Tepung bulu komersial diolah dengan proses hidrolisis dengan pemanasan
dan tekanan uap dan merupakan sumber protein yang baik dengan
kuantitas protein dan energi relatif tinggi. Bulu ayam tersedia cukup
banyak, yang bersumber dari rumah potong ayam. Namun, penggunaannya
secara penuh belum begitu banyak.
Tepung bulu ayam mudah didapat, tersedia dalam jumlah yang
cukup banyak, berkesinambungan, dan sebagai bahan pakan ternak
harganya relatif murah, tetapi penggunaannya sebagai bahan pakan
penyusun pakan ternak belum banyak dimanfaatkan. Padahal, kandungan
protein bulu ayam sangat tinggi, yaitu 85,60% (Ochetim, 1993). Hal
tersebut disebabkan karena rendahnya kecernaan protein pada bulu ayam
yang disebabkan oleh adanya proses keratinisasi dan daya cernanya rendah
(Han dan Parson, 1991). Kandungan keratinnya sebanyak 8,8% dari 74
kandungan proteinnya (Scott et al., 1982) dan kandungan asam amino
lysin, metionin, histidin, dan triptofannya rendah (William et al., 1982).
Komposisi zat makanan pada bulu ayam menurut Ochetim (l993)

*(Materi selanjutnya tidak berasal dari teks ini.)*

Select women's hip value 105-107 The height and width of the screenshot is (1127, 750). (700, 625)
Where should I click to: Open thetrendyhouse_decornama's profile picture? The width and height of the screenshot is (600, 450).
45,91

adalah 85,60% protein kasar, dengan komposisi asam amino glisin 4,20%;
leusin 5,43%; sistin 6,40%; histidin 0,53%; lisin 2,26%; arginin 4,40%;
isoleusin 3,00%; metionin 0,32%; fenilalanin 3,18%; prolin 6,81%; serin
5,72%; treonin 2,47%; tirosin 1,79%; valin 4,13%; asam aspartat 3,42%;
dan asam glutamat 6,90%.
Menurut Fenita (2002) yang dikutip oleh Chaniago (2002), tepung
bulu ayam mengandung 64,10% protein kasar; 1,31% lemak kasar; 1,09%
serat kasar; 0,21% Ca; 0,20% P. Kandungan asam aminonya secara
berturutan adalah 4,73% arginin; 2,03% isoleusin; 5,47% leusin; 1,46%
lysin; 0,37% metionin; 3,30% penilalanin; 3,63% treonin; 4,27% valin; dan
2,21% sistein. Kelemahan utama tepung bulu ayam sebagai pakan (Gambar
5.1), yaitu rendahnya kandungan metionin sehingga perlu adanya
suplementasi metionin sintetis. Kelemahan lain tepung bulu ayam adalah
ketidakseimbangan asam aminonya (Moran et al., 1966 dalam Ochetim,
1993). Menurut Sutradi (1979), ketidakseimbangan beberapa asam amino
akan mengubah pola konsentrasi asam amino dalam tubuh. Apabila
konsentrasi asam amino berubah, maka selera makan menurun. Akibatnya,
konsumsi pakan menurun.
Nuraini et al. (2002) melaporkan bahwa tepung bulu ayam
mengandung bahan kering 92,34%, protein kasar 80,42%, lemak kasar
7,79%, serat kasar 0,88%, dan abu 2,63%. Agar kandungan zat-zat
makanan pada tepung bulu ayam menyamai tepung ikan, maka harus
ditambahkan dengan 25% minyak kelapa (75 : 25). Dilaporkan juga bahwa
penggunaan tepung bulu ayam (75% tepung bulu ayam + 25% minyak
kelapa) pada level 2,5%, 5%, dan 7,5% sebagai pengganti penggunaan
tepung ikan dalam ransum secara nyata dapat menurunkan konsumsi
ransum, pertambahan berat badan, efisiensi penggunaan ransum,
persentase karkas, dan persentase lemak abdominal ayam. Akan tetapi,
penambahan enzim papain dalam ransum (0,03 – 0,06%) ternyata dapat
memberikan hasil yang sama dengan kontrol. Ada kecendrungan terjadi
peningkatan efisiensi penggunaan ransum dan penurunan jumlah lemak
abdominal bila dibandingkan dengan kontrol Lin et al. (2001) melaporkan
bahwa mikroorganisme Streptomyces fradiae ternyata dapat menghidrolisis
bulu ayam sehingga lebih mudah dicerna oleh enzim pencernaan. Beberapa
peneliti melaporkan bahwa keratinisasi pada bulu ayam dapat diatasi
dengan teknologi fermentasi. Menurut Koh et al. (l963), enzim
keratinolitik ternyata dapat diproduksi oleh strain Aspergillus. Dilaporkan
juga oleh Shih dan Lee (l993) dalam Lin et al. (2001) bahwa tepung bulu
ayam terfermentasi dengan Bacillus licheniformis ternyata dapat
meningkatkan kecernaan tepung bulu ayam sehingga dapat digunakan
dalam ransum sebagai pengganti bungkil kedelai.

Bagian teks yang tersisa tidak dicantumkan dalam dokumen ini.